DA faction considering a split – report

Former opposition leader Tony Leon joins the Democratic Alliance's premier candidate for Gauteng Solly Msimanga, on an anti-corruption march in Johannesburg, 24 April 2019. Picture: Nokuthula Mbatha / African News Agency (ANA)

Any proposed split will only take place after May 8’s elections, if it happens at all.

Disputes over policy have resulted in senior members of the official opposition, the Democratic Alliance (DA), considering breaking away to form a new political party, Bloomberg reports.

The publication alleges that some within the DA feel certain policies show a shift away from the party’s liberal roots.

The emphasis on the securing of South Africa’s borders, as well as internal conflict over the party’s handling of black economic empowerment, are cited as examples of this.

According to Bloomberg, the proposed split has advanced to the stage that talks about securing funding for a new party have already been held. Any plans for a split will, however, be put off until after the May 8 elections.

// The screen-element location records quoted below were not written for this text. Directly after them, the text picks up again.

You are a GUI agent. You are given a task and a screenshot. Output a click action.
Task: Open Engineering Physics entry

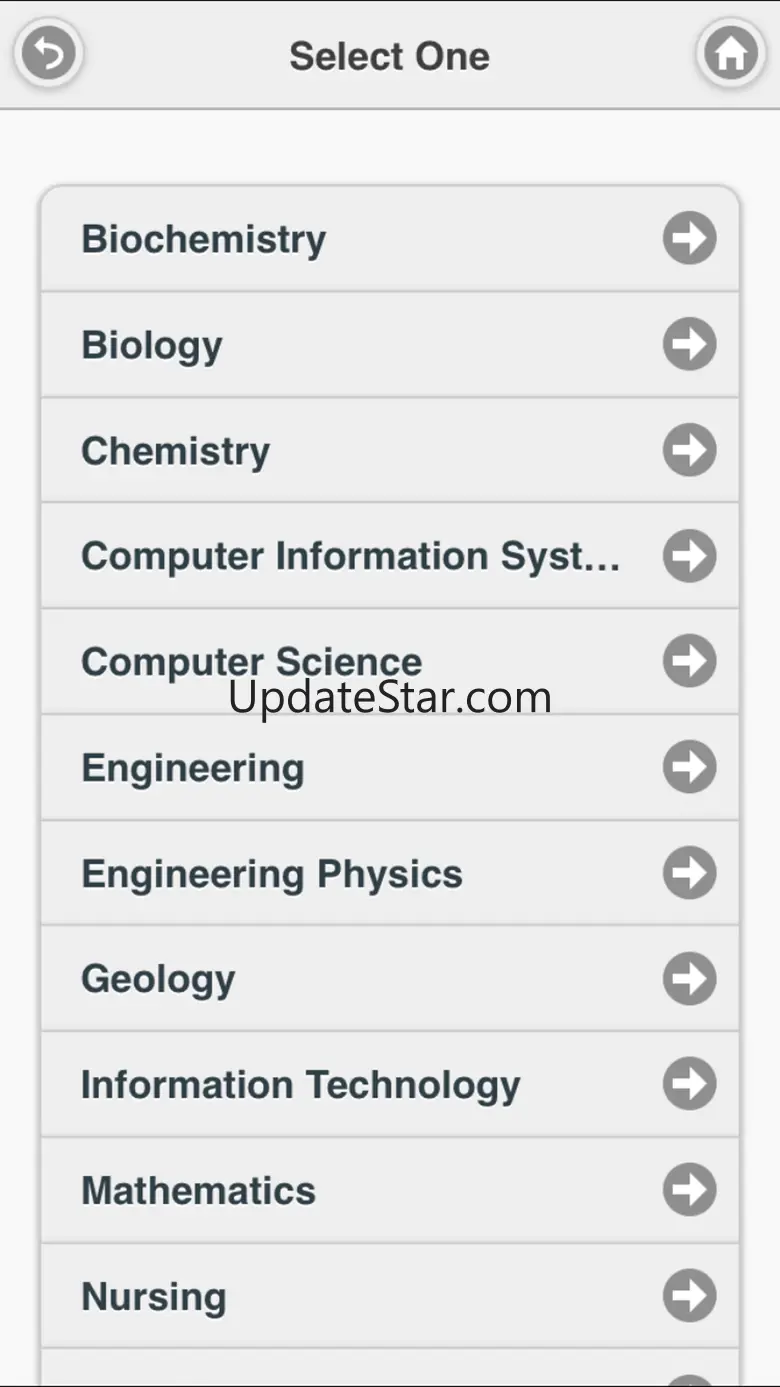tap(272, 874)
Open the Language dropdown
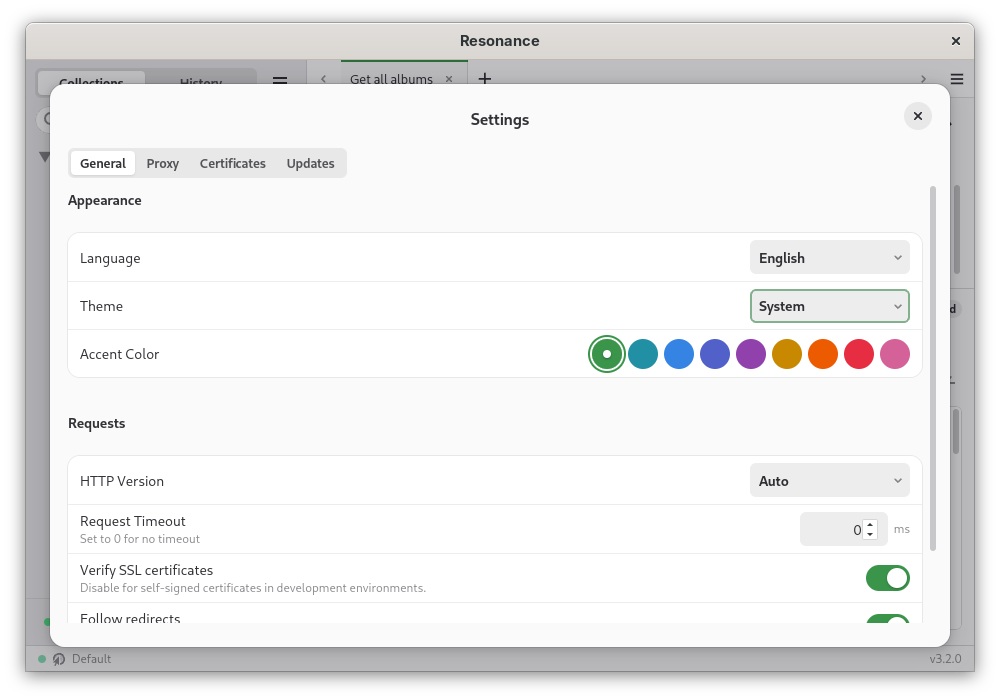The height and width of the screenshot is (700, 1000). pyautogui.click(x=829, y=258)
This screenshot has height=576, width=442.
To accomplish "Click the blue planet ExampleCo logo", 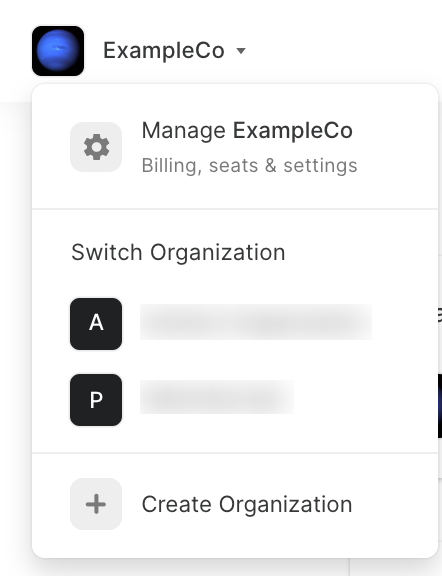I will point(58,51).
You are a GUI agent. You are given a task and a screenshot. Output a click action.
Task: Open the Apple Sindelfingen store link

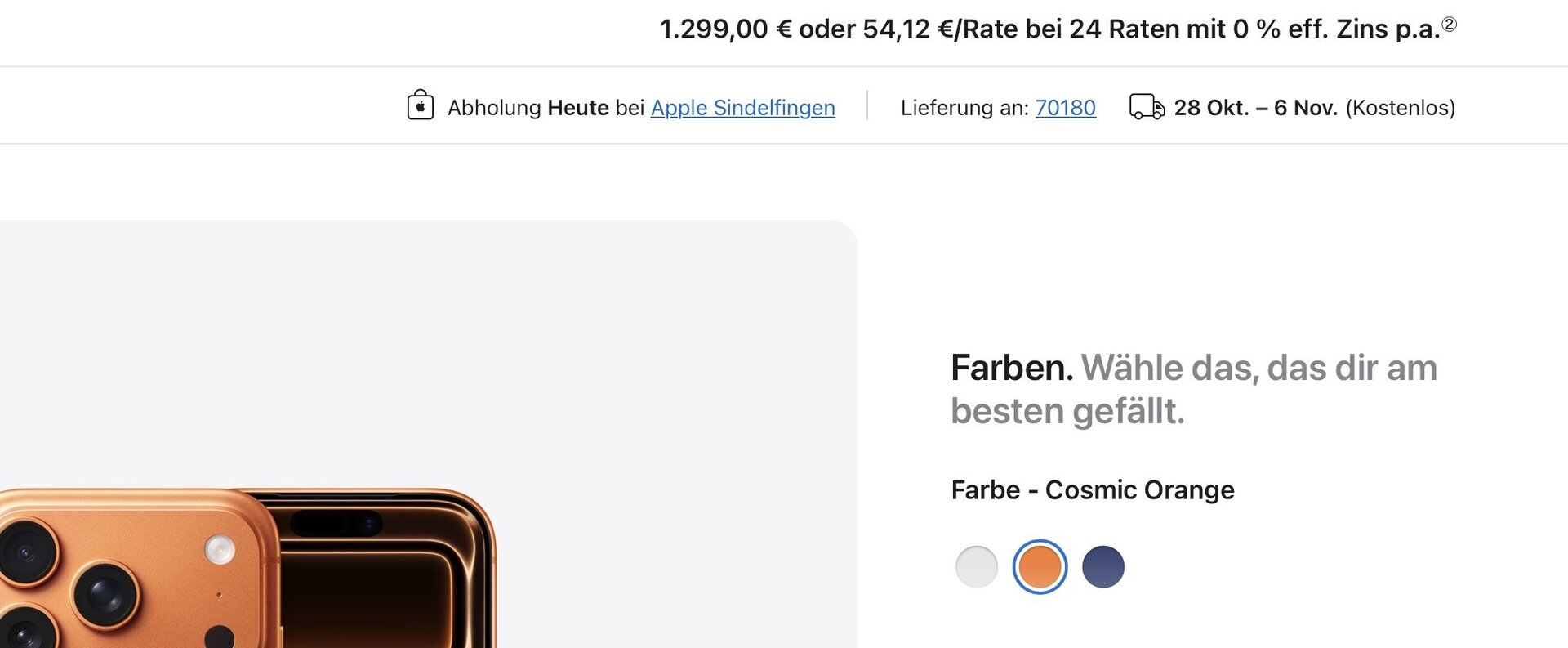742,108
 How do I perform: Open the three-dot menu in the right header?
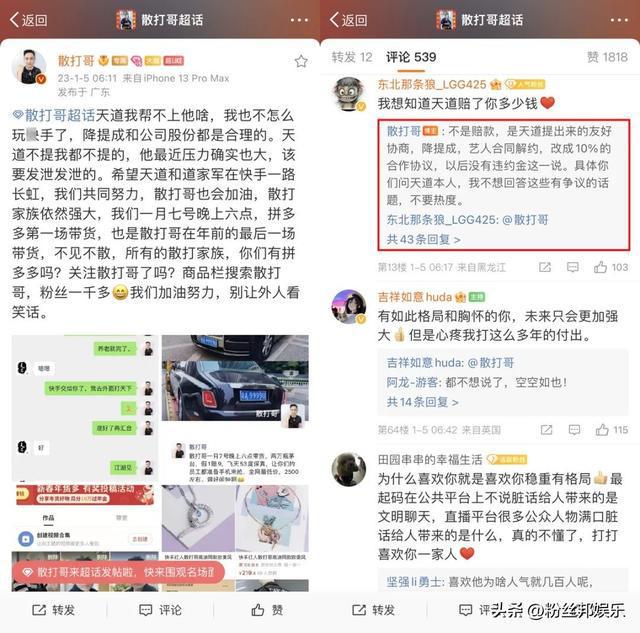click(x=619, y=20)
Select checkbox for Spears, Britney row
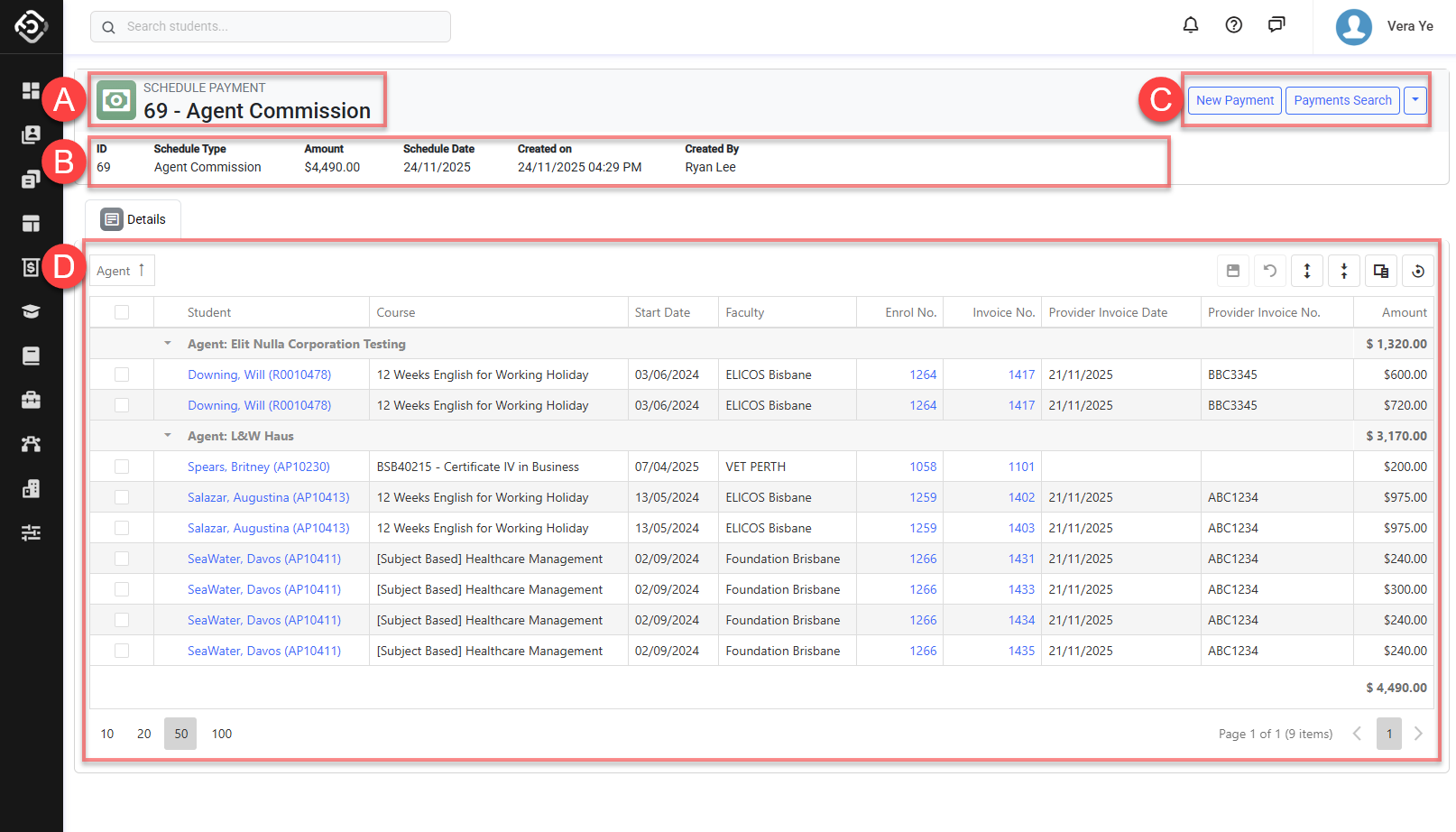This screenshot has width=1456, height=832. pyautogui.click(x=122, y=467)

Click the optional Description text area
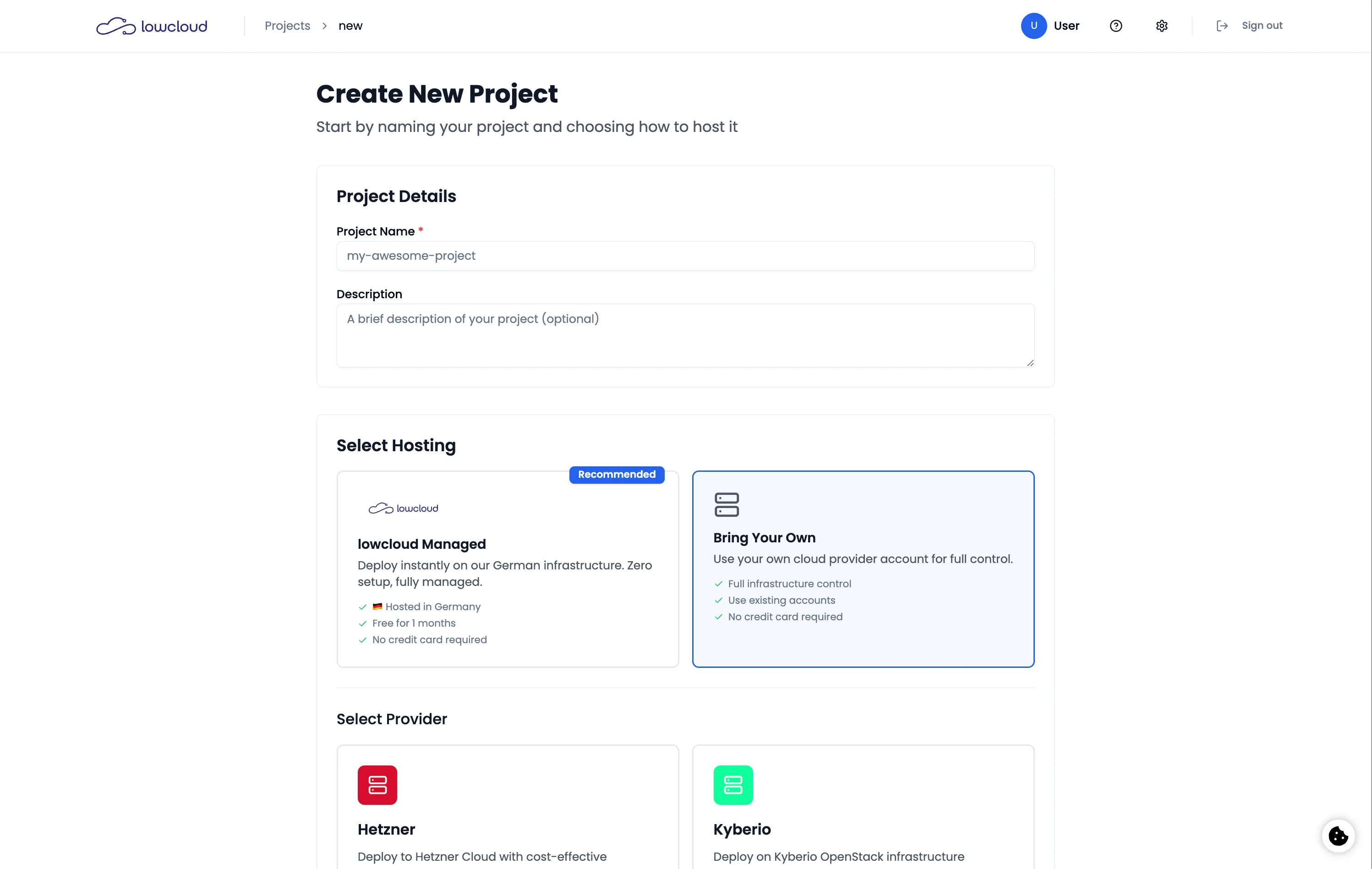pos(684,336)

The publication suggests there’s a “strong chance” that the faction will choose to try to change the DA internally rather than splitting.

According to DA national spokesperson Solly Malatsi, however, Bloomberg’s claims of a proposed split “are wholly incorrect.”

“The entire leadership of the DA is united in presenting our offer of building ‘One South Africa for all’ by bringing South Africans from diverse background to steer our country back to the path of prosperity,” he added.

In a March 18 interview, DA leader Mmusi Maimane also dismissed claims a split was being discussed by anyone in the party.

READ MORE: Maimane’s future uncertain amid alleged plans to oust him – report

In January, Malatsi responded to reports that there were two rival factions within the DA, with the one pushing for Maimane’s removal depending on how the party did in the elections, by similarly saying these reports were “completely false”.

This followed former DA chief whip for Emfuleni Simon Nkosi telling eNCA that a faction calling for Maimane’s removal was well known, and had originated even before Maimane’s re-election as DA leader in 2018.

“There’s a group of people campaigning, going around, saying [at] the next national congress Mmusi needs to go out. I know of it. We’ve been contacted so many times,” he said at the time.

Whether the faction Bloomberg reports as wanting to split consists of Maimane’s supporters or detractors is unclear.

eNCA has reported, however, that the “liberal” faction within the DA wants to see the back of Maimane.

The Citizen also reported in January that according to analysts Somadoda Fikeni and Ralph Mathekga, the resignation of head of policy Gwen Ngwenya was a minor disaster for the party and clearly showed that it was divided.

This appears to be in line with what Daily Maverick reported in August 2018. The publication said there was a battle of wills within the party between “traditional liberals” and “a more radical faction bent on racial transformation”.